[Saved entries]
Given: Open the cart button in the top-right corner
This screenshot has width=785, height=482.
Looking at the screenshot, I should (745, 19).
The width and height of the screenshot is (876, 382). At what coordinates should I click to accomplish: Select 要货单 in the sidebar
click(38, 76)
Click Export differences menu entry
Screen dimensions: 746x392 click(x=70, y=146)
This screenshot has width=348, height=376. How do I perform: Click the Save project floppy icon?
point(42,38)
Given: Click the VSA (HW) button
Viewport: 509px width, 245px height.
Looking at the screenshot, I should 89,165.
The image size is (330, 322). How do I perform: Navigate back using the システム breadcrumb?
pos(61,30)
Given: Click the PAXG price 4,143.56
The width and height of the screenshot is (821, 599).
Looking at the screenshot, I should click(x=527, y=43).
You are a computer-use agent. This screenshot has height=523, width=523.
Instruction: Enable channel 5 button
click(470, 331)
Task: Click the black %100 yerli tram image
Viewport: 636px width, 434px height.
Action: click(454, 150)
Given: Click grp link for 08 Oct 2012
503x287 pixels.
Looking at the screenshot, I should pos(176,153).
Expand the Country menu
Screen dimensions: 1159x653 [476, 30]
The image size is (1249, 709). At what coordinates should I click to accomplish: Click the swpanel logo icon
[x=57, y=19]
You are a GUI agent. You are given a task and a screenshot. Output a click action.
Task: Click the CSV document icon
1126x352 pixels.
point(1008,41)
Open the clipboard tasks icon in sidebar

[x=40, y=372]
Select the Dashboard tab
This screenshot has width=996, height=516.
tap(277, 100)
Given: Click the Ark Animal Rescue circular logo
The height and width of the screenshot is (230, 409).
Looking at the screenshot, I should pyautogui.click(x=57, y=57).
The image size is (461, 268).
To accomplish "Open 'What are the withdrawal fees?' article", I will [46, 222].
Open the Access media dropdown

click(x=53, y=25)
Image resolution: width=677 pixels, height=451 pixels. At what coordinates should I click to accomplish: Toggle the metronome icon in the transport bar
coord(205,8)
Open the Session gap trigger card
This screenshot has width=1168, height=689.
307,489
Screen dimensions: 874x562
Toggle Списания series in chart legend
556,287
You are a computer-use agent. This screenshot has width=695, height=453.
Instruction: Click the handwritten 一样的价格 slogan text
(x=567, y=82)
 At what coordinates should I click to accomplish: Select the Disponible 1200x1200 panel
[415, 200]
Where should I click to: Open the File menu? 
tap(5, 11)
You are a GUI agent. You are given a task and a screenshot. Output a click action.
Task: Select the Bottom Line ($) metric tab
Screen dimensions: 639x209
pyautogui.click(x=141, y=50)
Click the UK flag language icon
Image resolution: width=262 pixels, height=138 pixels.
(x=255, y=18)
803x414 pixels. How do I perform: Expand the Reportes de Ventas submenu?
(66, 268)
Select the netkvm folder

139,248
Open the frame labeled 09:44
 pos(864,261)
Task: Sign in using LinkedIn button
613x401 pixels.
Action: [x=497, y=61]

**WHAT THE TASK ASKS:** Give the exact lines, and only those, from the line containing "Select the Dashboard tab" through the line containing "has width=695, height=453." in the entries above.

**WRITTEN ANSWER:**
Select the Dashboard tab
This screenshot has width=996, height=516.
tap(277, 100)
Given: Click the Ark Animal Rescue circular logo
The height and width of the screenshot is (230, 409).
Looking at the screenshot, I should pyautogui.click(x=57, y=57).
The image size is (461, 268).
To accomplish "Open 'What are the withdrawal fees?' article", I will [46, 222].
Open the Access media dropdown

click(x=53, y=25)
Image resolution: width=677 pixels, height=451 pixels. At what coordinates should I click to accomplish: Toggle the metronome icon in the transport bar
coord(205,8)
Open the Session gap trigger card
This screenshot has width=1168, height=689.
307,489
Screen dimensions: 874x562
Toggle Списания series in chart legend
556,287
You are a computer-use agent. This screenshot has width=695, height=453.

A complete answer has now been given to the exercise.